## [Dati forniti]
+---+

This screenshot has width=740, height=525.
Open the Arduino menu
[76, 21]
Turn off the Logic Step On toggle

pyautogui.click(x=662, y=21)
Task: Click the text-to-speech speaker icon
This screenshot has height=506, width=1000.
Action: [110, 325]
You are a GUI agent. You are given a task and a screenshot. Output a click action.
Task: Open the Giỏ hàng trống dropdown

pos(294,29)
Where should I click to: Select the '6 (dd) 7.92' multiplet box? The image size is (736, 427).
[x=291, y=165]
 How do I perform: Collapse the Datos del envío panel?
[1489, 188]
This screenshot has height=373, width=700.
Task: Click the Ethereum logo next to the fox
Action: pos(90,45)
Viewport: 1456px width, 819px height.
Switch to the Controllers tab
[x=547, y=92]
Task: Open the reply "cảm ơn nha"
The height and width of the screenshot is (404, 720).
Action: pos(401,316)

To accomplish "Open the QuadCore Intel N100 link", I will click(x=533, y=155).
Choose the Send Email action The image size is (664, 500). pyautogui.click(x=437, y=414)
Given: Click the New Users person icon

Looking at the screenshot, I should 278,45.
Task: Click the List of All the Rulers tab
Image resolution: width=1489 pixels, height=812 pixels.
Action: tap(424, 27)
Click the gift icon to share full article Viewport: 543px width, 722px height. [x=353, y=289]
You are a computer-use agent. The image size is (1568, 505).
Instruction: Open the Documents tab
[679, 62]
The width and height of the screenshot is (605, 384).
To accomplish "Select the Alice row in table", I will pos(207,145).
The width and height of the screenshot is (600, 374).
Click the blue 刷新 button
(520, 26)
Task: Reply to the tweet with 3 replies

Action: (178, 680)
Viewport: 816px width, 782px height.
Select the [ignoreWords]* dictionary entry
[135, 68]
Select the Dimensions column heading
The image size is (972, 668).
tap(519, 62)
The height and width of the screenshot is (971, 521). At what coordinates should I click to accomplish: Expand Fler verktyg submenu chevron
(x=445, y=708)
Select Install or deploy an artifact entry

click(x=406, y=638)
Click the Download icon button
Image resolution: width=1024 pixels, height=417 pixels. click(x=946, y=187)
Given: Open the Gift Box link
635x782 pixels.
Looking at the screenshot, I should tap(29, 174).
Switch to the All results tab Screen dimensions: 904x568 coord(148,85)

+---+

## [Scopo dell'esercizio]
Puoi restituire l'intero elenco qui sopra, riga per riga e senza alcuna modifica?

## [Risultato dell'esercizio]
This screenshot has width=740, height=525.
Open the Arduino menu
[76, 21]
Turn off the Logic Step On toggle

pyautogui.click(x=662, y=21)
Task: Click the text-to-speech speaker icon
This screenshot has height=506, width=1000.
Action: [110, 325]
You are a GUI agent. You are given a task and a screenshot. Output a click action.
Task: Open the Giỏ hàng trống dropdown

pos(294,29)
Where should I click to: Select the '6 (dd) 7.92' multiplet box? The image size is (736, 427).
[x=291, y=165]
 How do I perform: Collapse the Datos del envío panel?
[1489, 188]
This screenshot has height=373, width=700.
Task: Click the Ethereum logo next to the fox
Action: pos(90,45)
Viewport: 1456px width, 819px height.
Switch to the Controllers tab
[x=547, y=92]
Task: Open the reply "cảm ơn nha"
The height and width of the screenshot is (404, 720).
Action: pos(401,316)

To accomplish "Open the QuadCore Intel N100 link", I will click(x=533, y=155).
Choose the Send Email action The image size is (664, 500). pyautogui.click(x=437, y=414)
Given: Click the New Users person icon

Looking at the screenshot, I should 278,45.
Task: Click the List of All the Rulers tab
Image resolution: width=1489 pixels, height=812 pixels.
Action: tap(424, 27)
Click the gift icon to share full article Viewport: 543px width, 722px height. [x=353, y=289]
You are a computer-use agent. The image size is (1568, 505).
Instruction: Open the Documents tab
[679, 62]
The width and height of the screenshot is (605, 384).
To accomplish "Select the Alice row in table", I will pos(207,145).
The width and height of the screenshot is (600, 374).
Click the blue 刷新 button
(520, 26)
Task: Reply to the tweet with 3 replies

Action: (178, 680)
Viewport: 816px width, 782px height.
Select the [ignoreWords]* dictionary entry
[135, 68]
Select the Dimensions column heading
The image size is (972, 668).
tap(519, 62)
The height and width of the screenshot is (971, 521). At what coordinates should I click to accomplish: Expand Fler verktyg submenu chevron
(x=445, y=708)
Select Install or deploy an artifact entry

click(x=406, y=638)
Click the Download icon button
Image resolution: width=1024 pixels, height=417 pixels. click(x=946, y=187)
Given: Open the Gift Box link
635x782 pixels.
Looking at the screenshot, I should tap(29, 174).
Switch to the All results tab Screen dimensions: 904x568 coord(148,85)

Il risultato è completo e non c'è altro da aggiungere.